Can you give an example or two?
One important step in the EU's aspiration to promote its vision of Eastern Europe was the 2002 joint letter from Chris Patten, who was Commissioner for External Affairs, and Javier Solana, the first High Representative for foreign and security policy. The letter set out the essential issues the Union would have to consider in cooperating with Eastern European countries.
It said the EU sought to create close cooperation with its neighbours, fostering mutual exchange of human capital, ideas, knowledge, and culture. This cooperation would be based on what the Union defines as 'shared values'. These values include, in particular, democracy, and respect for human rights and the rule of law, as set out in EU treaties and the EU Charter of Fundamental Rights.
Ukraine is an interesting case in this context. On the one hand, Ukraine appeared the most immediate challenge for the European Neighbourhood Policy. On the other, Ukraine’s European aspirations have been high. Solana and Patten felt the EU-Ukraine partnership would require an ambitious but workable policy framework for the next ten years without closing any options for the distant future. Their letter has informed key European Neighbourhood Policy choices, particularly regarding geographical scope, objectives, and methodologies.
And there also have been important acts adopted by the European Parliament.
That's right. In 2005, for instance, the European Parliament proposed an act banning both Nazi and communist symbols. This resolution marked a milestone in EU memory politics.

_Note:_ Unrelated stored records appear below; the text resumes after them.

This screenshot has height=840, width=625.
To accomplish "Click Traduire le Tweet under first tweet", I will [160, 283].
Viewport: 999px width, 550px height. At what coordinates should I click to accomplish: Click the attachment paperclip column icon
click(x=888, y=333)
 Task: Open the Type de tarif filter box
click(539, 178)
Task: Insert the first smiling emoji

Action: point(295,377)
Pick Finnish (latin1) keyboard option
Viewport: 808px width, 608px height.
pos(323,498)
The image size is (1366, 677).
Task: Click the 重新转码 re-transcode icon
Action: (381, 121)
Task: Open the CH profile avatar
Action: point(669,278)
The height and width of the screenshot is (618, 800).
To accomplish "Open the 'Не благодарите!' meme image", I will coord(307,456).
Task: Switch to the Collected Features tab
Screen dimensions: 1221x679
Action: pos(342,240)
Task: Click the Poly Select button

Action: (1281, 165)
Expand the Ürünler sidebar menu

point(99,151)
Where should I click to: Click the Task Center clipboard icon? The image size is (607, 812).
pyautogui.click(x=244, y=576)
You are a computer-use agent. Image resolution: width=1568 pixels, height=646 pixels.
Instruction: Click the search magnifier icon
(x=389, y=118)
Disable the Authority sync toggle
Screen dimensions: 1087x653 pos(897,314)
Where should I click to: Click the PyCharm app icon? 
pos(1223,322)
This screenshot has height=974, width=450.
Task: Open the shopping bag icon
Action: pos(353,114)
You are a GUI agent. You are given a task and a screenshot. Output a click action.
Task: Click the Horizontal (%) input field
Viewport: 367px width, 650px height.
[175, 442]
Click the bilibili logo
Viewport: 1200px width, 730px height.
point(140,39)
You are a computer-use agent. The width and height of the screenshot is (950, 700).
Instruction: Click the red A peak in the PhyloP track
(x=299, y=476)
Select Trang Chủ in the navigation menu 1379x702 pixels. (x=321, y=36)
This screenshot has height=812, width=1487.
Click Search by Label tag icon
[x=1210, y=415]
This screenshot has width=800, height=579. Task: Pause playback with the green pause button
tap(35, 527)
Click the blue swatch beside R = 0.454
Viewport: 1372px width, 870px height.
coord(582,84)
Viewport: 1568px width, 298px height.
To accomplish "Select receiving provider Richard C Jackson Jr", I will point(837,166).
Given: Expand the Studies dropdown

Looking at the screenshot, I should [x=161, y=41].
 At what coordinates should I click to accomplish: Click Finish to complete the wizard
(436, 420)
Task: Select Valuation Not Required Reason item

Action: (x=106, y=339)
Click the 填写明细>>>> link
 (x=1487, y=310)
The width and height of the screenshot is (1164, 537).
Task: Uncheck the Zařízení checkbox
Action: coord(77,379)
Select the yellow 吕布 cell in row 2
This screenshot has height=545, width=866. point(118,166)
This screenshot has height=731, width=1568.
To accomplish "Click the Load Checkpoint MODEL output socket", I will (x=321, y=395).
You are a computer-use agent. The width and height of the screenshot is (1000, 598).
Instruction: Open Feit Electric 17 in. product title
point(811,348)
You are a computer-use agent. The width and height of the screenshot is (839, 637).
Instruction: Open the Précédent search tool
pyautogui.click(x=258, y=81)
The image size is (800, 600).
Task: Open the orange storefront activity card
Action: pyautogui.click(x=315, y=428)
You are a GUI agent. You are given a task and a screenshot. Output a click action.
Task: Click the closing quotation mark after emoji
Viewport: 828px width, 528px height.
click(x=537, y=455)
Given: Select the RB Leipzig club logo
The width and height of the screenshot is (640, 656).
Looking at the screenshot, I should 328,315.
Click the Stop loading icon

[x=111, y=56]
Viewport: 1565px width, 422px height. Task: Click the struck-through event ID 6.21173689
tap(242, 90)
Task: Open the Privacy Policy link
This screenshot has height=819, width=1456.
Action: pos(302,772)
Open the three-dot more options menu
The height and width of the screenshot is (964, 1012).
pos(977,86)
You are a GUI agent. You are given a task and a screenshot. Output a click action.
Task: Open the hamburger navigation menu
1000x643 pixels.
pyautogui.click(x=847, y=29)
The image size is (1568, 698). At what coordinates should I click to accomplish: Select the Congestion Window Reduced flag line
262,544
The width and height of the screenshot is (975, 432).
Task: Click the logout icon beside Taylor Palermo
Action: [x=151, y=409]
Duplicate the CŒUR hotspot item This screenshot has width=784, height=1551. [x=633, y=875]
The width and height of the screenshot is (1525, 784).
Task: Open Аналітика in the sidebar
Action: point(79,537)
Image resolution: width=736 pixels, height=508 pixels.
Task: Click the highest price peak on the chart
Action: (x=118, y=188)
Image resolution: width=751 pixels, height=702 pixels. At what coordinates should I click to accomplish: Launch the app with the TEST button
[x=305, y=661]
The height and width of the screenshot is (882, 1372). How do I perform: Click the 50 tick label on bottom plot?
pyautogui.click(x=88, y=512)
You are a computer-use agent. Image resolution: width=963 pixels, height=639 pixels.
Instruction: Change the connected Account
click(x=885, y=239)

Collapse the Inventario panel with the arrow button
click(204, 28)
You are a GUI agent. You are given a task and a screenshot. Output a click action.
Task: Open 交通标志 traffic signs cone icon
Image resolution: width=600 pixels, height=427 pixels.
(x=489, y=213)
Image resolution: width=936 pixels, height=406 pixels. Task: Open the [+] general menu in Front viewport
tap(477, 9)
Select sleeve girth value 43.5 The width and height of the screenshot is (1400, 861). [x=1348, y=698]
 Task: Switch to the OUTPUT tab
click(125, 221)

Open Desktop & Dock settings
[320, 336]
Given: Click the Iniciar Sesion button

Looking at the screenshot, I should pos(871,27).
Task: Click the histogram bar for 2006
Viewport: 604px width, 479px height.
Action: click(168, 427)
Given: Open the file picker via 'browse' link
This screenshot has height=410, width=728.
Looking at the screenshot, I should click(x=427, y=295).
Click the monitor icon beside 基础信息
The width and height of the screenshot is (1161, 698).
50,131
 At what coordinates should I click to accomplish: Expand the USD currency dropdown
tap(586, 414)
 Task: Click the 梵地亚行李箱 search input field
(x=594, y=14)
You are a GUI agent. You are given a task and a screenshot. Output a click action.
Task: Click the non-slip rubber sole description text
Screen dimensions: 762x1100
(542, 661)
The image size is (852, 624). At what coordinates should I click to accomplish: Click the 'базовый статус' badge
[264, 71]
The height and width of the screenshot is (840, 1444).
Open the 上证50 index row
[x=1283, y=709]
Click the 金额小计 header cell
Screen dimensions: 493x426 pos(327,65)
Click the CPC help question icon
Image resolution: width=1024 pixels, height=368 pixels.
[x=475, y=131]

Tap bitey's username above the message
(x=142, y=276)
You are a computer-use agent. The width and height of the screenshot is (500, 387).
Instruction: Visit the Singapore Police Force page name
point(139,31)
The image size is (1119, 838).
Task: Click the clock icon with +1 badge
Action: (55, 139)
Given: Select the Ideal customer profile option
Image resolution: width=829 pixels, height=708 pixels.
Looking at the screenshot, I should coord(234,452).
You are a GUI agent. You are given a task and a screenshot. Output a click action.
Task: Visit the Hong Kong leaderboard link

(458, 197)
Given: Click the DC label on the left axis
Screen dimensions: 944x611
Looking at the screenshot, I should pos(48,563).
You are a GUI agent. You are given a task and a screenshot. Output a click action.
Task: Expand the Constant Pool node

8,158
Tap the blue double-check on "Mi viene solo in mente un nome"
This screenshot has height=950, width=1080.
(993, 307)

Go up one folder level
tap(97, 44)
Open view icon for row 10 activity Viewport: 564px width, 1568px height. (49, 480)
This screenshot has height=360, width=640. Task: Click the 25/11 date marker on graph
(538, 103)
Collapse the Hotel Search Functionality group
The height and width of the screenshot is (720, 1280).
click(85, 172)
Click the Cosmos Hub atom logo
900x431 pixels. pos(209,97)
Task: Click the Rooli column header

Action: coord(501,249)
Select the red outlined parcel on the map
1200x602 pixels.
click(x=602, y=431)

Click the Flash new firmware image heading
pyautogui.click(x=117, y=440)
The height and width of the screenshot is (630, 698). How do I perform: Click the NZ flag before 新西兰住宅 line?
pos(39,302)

It was the first time the EU had emphasised not solely Holocaust trauma but also recognised Eastern Europe's communist past.
Finally, in 2009, another European Parliament resolution reinforced a united European memory of totalitarianism. The resolution strongly condemns former totalitarian and undemocratic communist regimes in Central and Eastern Europe. It also commemorates the Holodomor alongside the Holocaust. Eastern European tragedies, too, are now considered part of Europe's shared history of democracy and of postwar respect for fundamental rights and freedoms.
The EU’s actions show how shaping common collective memory plays a key role in constructing a common EU trajectory, especially if it is done with transparency, in an open debate.
With regard to future enlargements, this is an important lesson.
Many thanks, Francesco Spera, for sharing your thoughts on this historical lesson. I recall you are currently a PhD candidate at the University of Salento, in Lecce, in Southern Italy, and an invited lecturer at the University of Warsaw.